Although Amazon, Microsoft, and Google offer speech-to-text APIs as part of their cloud hosting product suites, their performance does not match some of the innovative models provided by specialized startups. Especially since OpenAI released the Whisper model, the field has made significant strides in recent years. Gladia competes with well-funded companies like AssemblyAI, Deepgram, and Speechmatics.
Image source note: The image was generated by AI, provided by the image licensing service Midjourney
Gladia initially offered a fine-tuned version of the Whisper speech-to-text model, with some necessary improvements. For example, the startup supports speaker separation out of the box—it can detect when there are multiple speakers in a conversation and separate the recording and transcription text according to who is speaking.
Gladia supports 100 languages and various accents.

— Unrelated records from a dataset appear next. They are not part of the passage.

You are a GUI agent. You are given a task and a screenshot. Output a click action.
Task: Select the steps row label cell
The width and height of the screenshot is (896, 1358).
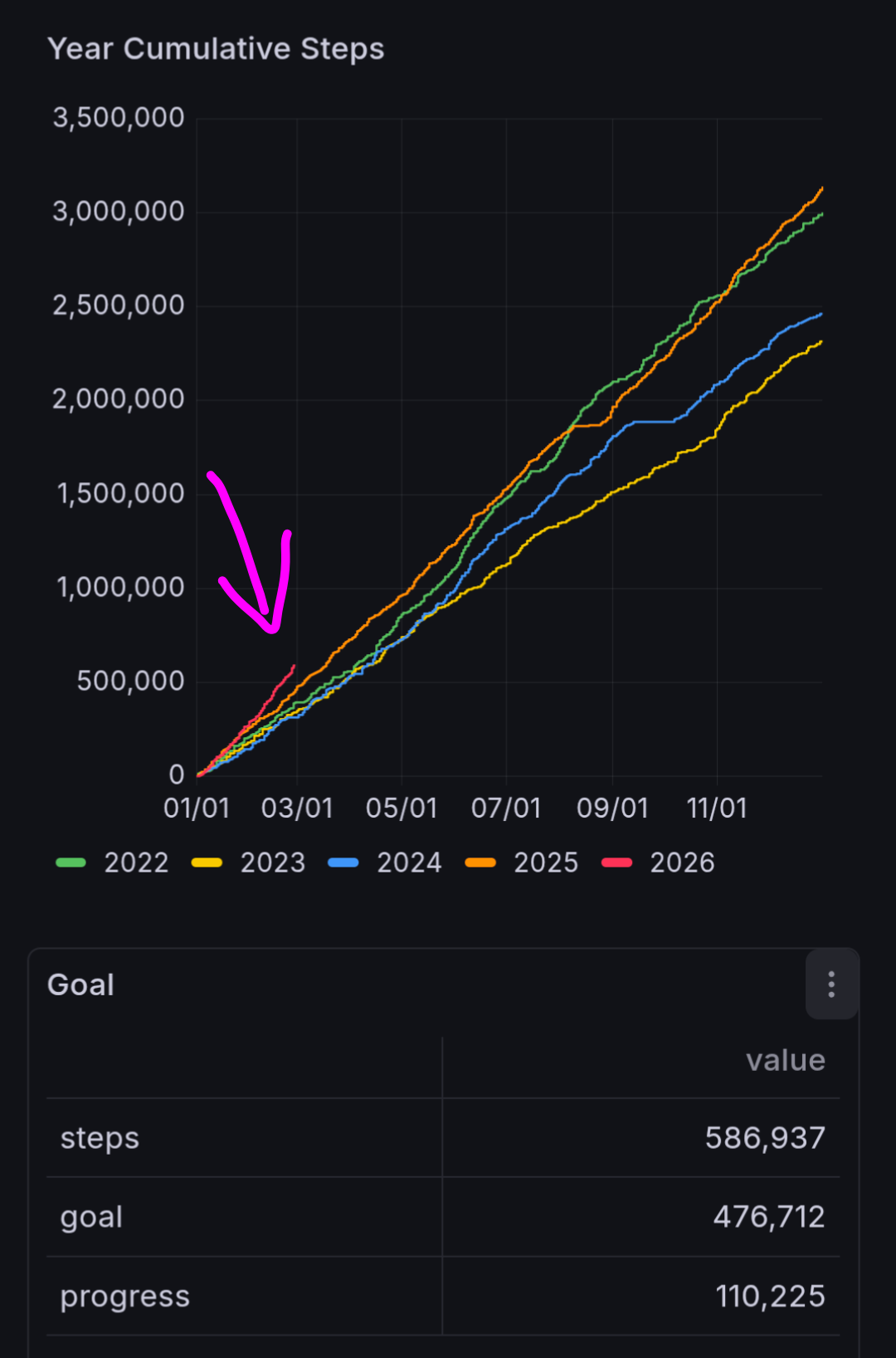100,1137
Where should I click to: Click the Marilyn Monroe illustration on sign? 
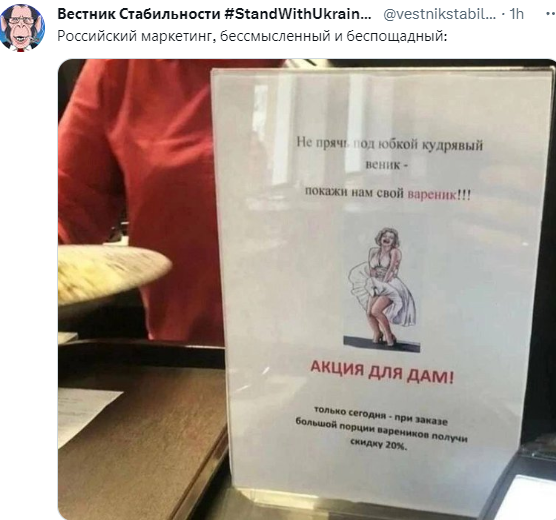382,289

The tool reportedly works effectively, as we have been using Gladia to transcribe some interviews, and accents have not been an issue.

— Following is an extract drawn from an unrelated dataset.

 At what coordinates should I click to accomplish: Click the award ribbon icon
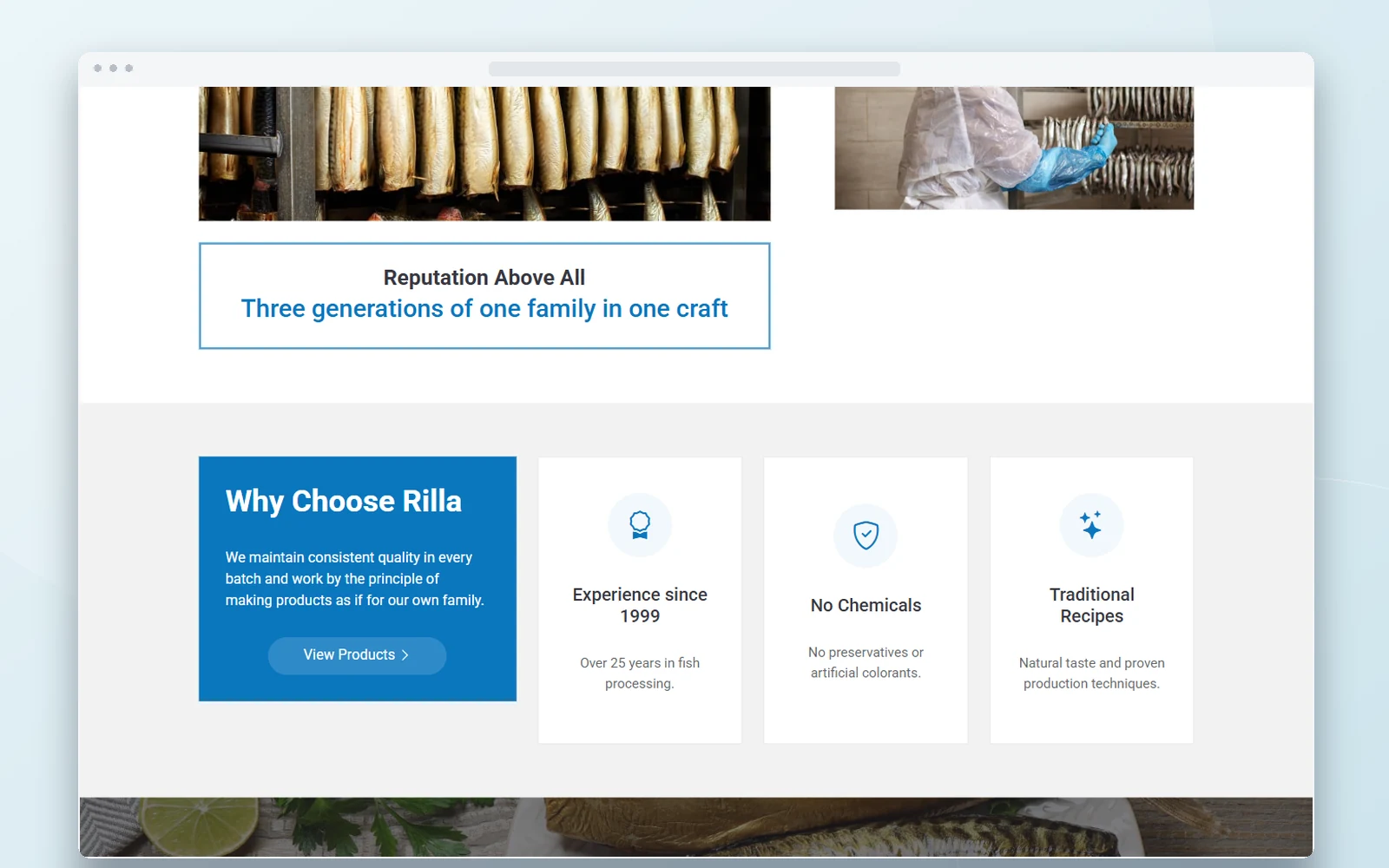[640, 525]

The startup offers its speech-to-text model as a hosted API, which users can integrate into their own applications and services. Over 600 companies use Gladia, including several meeting recorders and note-taking assistants like Attention, Circleback, Method Financial, Recall, Sana, and Veed.io.
This particular use case is interesting because many companies must chain API calls. They first convert speech to text, then input the text into large language models (LLMs) like GPT-4o or Claude3.5Sonnet to extract knowledge from large amounts of text.
With the new funds, Gladia hopes to streamline this process by integrating audio intelligence and LLM-based tasks into a single API call. For example, customers can generate conversation summaries from a few bullet points without relying on third-party LLM APIs.
Another issue Gladia aims to address is latency. You may have seen demonstrations of real-time audio conversations using AI-based call agents (11x has a good demo on their website), which must transcribe in real-time to make the conversation sound as human as possible.
Gladia has chosen to tackle this problem and currently can transcribe real-time conversations with a latency of less than 300 milliseconds. The company claims that real-time processing is now as good as the default asynchronous batch transcription API, though it's hard to judge without proper testing. As co-founder and CEO Jean-Louis Quéguiner (pictured right) told TechCrunch, the startup's goal is "batch quality with real-time capability."
In addition to AI call agents, it's conceivable that call centers could use these real-time features to help call agents find relevant information during a call. "Our single API is compatible with all existing technology stacks and protocols, including SIP, VoIP, FreeSwitch, and Asterisk," said co-founder and CTO Jonathan Soto (pictured left) in a statement.
XAnge led the A-round funding. Illuminate Financial, XTX Ventures, Athletico Ventures, Gaingels, Mana Ventures, Motier Ventures, Roosh Ventures, and Soma Capital also participated.
Gladia believes we are on the cusp of a "ChatGPT moment" for audio applications. GPT technology has been around for years, but ChatGPT really popularized LLMs through its consumer-like chat interface.
As Apple or Google begins to include transcription models in iOS or Android, consumers will start to understand the value of automatic transcription in the applications they use. Then developers may integrate audio features into their products, which is where API providers like Gladia come in.